··· RAW DATA

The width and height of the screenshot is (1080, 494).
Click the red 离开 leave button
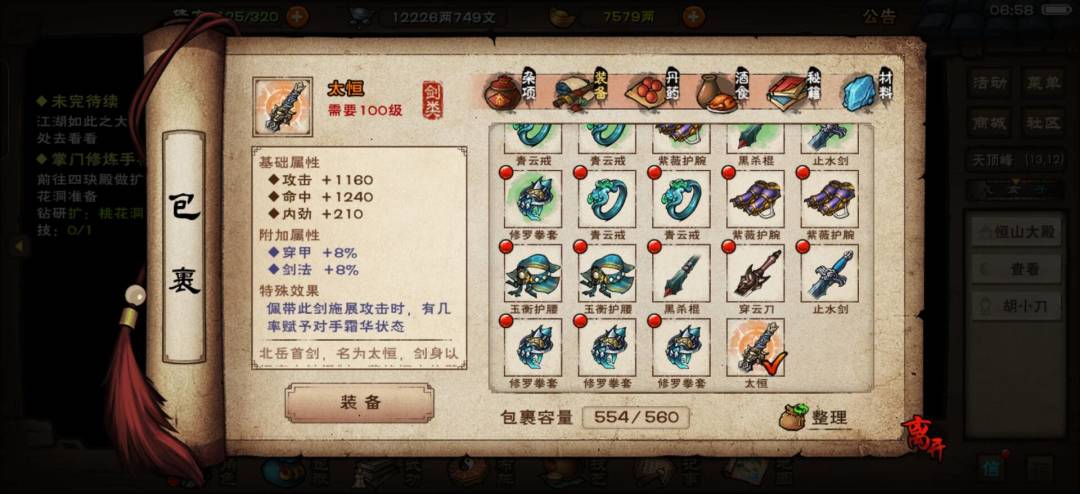point(923,438)
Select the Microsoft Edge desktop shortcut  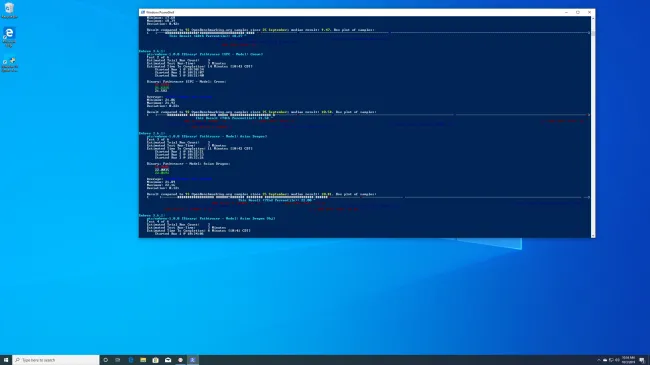(x=9, y=37)
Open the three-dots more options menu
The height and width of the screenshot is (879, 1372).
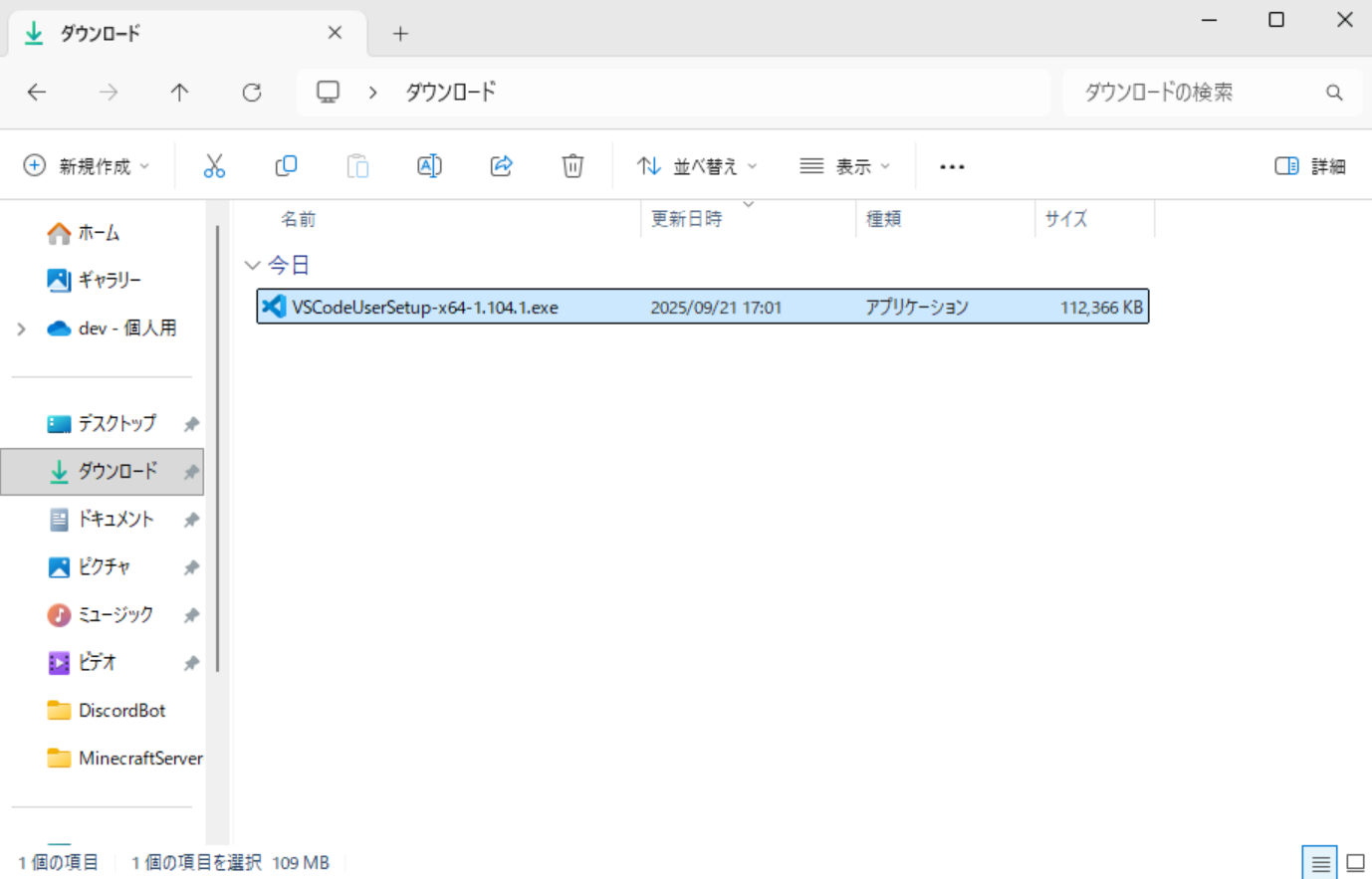[952, 166]
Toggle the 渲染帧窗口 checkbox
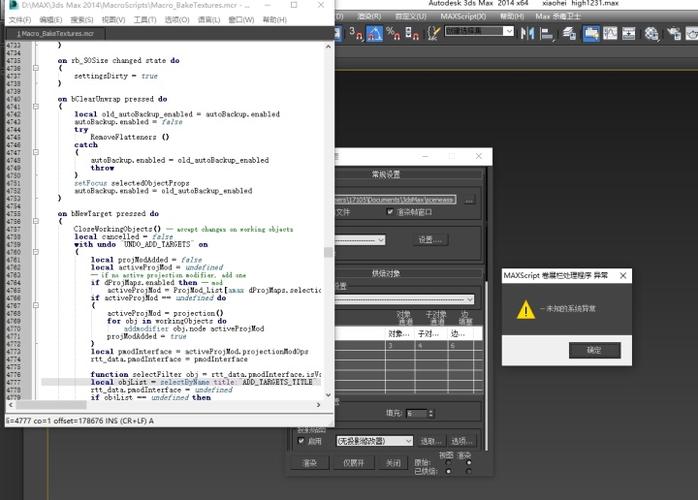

······

▸ WRITTEN REQUEST:
Show each line from the listing above that contains the word "height". Case counts.

▸ EXERCISE SOLUTION:
The width and height of the screenshot is (1080, 494).
The height and width of the screenshot is (879, 1372).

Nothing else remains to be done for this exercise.